=== SUPPLIED INFORMATION ===
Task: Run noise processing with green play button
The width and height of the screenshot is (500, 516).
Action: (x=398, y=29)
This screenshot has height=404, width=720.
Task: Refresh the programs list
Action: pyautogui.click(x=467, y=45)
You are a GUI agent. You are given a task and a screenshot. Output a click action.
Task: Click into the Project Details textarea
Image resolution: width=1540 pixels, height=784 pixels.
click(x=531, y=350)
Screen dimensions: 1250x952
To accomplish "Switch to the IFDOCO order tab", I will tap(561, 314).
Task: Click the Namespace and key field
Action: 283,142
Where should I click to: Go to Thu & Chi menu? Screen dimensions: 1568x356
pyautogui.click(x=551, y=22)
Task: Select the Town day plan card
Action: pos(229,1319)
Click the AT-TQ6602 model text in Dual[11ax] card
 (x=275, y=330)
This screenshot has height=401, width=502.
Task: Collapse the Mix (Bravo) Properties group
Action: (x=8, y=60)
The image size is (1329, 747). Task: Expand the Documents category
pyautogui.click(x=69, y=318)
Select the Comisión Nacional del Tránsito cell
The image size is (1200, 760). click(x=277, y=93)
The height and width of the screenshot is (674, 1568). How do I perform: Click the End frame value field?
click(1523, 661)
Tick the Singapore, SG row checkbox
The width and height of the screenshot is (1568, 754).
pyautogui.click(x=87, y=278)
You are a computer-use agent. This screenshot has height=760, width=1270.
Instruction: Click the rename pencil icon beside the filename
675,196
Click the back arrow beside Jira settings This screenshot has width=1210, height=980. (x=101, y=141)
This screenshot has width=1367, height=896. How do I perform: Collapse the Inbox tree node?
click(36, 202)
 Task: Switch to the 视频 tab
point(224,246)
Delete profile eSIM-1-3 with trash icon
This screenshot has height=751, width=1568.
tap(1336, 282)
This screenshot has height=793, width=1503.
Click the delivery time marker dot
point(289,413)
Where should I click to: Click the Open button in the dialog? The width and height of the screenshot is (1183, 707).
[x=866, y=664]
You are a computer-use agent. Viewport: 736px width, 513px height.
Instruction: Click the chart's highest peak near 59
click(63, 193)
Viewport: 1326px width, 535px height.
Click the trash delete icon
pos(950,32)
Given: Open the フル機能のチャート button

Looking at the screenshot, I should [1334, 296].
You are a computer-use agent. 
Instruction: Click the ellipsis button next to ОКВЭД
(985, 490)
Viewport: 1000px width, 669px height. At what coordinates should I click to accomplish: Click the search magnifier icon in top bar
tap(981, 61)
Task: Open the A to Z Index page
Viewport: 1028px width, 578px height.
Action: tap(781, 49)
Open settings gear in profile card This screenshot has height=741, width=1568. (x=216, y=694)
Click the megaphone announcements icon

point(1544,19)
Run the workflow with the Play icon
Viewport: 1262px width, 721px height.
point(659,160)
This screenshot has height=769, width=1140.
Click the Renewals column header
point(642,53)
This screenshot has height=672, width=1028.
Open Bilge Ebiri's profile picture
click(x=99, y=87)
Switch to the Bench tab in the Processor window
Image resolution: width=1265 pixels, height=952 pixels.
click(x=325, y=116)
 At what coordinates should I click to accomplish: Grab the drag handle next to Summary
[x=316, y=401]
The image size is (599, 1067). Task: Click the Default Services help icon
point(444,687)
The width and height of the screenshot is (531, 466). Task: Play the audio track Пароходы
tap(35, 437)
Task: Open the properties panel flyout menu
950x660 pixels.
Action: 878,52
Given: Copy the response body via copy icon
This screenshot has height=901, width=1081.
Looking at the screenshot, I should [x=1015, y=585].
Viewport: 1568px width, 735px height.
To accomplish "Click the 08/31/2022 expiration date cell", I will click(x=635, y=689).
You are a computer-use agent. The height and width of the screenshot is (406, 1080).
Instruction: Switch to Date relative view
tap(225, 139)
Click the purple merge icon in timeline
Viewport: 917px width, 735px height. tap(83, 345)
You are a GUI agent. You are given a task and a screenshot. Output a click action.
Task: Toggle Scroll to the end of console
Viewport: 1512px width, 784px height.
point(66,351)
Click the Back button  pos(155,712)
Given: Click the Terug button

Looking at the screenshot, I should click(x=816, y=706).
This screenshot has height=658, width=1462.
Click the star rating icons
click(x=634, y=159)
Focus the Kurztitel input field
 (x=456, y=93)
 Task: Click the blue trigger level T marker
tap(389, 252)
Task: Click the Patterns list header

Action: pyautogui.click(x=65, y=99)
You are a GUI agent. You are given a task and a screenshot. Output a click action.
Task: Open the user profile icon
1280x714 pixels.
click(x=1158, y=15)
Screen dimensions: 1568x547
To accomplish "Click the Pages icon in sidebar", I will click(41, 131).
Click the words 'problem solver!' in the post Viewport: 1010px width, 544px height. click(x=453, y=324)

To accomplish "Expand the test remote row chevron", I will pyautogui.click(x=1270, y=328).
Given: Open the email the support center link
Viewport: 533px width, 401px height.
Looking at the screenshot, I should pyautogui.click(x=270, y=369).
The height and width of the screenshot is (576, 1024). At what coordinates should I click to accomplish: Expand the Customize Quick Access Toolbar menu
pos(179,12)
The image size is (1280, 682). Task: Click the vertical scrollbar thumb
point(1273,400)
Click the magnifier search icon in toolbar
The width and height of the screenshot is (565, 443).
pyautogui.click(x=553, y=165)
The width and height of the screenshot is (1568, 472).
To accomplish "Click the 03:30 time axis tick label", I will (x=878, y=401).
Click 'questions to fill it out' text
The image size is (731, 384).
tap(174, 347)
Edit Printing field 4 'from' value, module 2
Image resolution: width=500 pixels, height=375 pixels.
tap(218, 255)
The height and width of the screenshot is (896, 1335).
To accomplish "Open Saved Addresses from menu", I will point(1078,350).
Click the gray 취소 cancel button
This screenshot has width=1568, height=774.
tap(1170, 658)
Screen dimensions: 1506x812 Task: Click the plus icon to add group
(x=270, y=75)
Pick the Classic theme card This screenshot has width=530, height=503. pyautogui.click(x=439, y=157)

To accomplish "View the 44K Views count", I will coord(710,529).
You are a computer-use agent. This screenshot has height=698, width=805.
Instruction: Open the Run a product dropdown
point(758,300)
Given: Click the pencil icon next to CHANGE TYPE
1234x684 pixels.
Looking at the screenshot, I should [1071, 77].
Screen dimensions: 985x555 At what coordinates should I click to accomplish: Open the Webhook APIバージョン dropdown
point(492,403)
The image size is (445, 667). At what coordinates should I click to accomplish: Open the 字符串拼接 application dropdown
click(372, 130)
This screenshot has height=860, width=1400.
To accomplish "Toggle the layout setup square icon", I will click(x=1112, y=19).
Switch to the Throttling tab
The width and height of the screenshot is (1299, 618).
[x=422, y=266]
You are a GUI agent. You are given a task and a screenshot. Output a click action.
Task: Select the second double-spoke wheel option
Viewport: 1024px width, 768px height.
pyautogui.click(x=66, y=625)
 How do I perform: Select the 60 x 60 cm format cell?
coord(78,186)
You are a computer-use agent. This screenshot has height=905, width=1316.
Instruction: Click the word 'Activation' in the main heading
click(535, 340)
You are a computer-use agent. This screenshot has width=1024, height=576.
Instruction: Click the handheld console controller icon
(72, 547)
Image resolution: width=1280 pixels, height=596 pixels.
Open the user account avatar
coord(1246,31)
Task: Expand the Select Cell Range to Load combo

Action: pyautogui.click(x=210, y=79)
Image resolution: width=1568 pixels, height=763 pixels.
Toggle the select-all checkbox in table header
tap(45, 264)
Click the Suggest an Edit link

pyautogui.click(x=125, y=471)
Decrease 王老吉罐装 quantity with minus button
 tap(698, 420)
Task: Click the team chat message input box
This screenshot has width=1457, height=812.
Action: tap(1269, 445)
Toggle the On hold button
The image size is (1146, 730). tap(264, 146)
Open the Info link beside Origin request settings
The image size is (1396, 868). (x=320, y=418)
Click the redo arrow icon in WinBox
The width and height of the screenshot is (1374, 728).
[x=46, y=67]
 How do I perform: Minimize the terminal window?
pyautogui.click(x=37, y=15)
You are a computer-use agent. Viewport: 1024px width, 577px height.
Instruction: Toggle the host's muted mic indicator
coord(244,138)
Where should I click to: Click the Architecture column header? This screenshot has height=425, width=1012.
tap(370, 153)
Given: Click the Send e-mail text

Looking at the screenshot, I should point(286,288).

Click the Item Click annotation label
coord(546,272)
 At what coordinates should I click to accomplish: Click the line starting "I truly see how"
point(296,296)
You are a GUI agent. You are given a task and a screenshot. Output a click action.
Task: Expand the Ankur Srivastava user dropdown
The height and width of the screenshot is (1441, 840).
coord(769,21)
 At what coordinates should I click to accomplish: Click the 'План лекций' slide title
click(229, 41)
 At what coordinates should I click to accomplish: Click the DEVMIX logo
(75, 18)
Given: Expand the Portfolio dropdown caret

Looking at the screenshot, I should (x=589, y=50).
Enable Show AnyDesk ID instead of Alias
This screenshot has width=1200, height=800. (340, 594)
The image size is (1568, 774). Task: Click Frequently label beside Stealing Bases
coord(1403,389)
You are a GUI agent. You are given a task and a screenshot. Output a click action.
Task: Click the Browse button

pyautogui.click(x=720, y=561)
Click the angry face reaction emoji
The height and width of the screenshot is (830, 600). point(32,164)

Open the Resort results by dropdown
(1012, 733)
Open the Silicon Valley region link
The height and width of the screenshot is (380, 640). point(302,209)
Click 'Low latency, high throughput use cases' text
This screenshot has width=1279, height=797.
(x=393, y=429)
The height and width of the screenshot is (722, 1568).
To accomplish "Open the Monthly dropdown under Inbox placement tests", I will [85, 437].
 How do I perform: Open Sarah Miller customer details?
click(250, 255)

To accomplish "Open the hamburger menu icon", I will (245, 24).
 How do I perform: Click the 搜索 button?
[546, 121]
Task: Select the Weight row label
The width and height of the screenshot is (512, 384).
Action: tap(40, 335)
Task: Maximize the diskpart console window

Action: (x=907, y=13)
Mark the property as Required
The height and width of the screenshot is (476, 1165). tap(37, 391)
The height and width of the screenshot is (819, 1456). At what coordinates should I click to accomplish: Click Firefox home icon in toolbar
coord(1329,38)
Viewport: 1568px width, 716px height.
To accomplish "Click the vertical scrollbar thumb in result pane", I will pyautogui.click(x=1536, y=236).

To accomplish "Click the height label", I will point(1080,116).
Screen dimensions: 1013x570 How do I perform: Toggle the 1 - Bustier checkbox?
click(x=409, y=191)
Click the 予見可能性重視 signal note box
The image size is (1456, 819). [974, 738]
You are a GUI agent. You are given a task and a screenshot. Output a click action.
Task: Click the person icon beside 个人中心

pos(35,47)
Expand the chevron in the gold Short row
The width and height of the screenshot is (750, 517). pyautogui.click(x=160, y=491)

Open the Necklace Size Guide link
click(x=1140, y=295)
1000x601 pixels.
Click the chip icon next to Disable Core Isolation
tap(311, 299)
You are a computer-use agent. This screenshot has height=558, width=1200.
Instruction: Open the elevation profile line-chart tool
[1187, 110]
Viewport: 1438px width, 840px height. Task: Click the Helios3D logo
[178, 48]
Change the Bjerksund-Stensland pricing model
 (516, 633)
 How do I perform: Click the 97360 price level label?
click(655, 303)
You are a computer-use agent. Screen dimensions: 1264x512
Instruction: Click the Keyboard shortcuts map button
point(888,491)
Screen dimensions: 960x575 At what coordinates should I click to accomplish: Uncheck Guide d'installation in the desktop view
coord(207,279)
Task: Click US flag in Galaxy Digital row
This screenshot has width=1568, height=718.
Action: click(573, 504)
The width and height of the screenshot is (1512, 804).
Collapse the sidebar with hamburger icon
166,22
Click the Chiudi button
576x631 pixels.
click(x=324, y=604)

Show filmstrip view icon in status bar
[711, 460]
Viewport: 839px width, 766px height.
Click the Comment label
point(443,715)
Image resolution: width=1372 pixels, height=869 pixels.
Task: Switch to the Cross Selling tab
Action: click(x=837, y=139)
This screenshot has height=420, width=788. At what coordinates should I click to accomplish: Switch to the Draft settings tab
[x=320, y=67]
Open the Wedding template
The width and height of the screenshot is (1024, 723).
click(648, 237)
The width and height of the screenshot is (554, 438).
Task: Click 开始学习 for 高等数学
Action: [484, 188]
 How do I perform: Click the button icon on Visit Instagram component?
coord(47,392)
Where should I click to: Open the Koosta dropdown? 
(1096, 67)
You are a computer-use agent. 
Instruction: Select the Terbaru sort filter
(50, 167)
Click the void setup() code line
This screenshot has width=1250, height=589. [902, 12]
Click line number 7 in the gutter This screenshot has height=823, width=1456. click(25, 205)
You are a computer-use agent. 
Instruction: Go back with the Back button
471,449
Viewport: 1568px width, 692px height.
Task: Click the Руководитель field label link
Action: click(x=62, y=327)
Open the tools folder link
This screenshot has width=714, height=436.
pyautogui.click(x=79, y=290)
===
*WHAT YOU ARE ASKED TO DO*. Reproduce the records word for word, from their first line through the line that contains "click(x=531, y=350)", including both of those lines.

*ANSWER TO THIS PROBLEM*.
Task: Run noise processing with green play button
The width and height of the screenshot is (500, 516).
Action: (x=398, y=29)
This screenshot has height=404, width=720.
Task: Refresh the programs list
Action: pyautogui.click(x=467, y=45)
You are a GUI agent. You are given a task and a screenshot. Output a click action.
Task: Click into the Project Details textarea
Image resolution: width=1540 pixels, height=784 pixels.
click(x=531, y=350)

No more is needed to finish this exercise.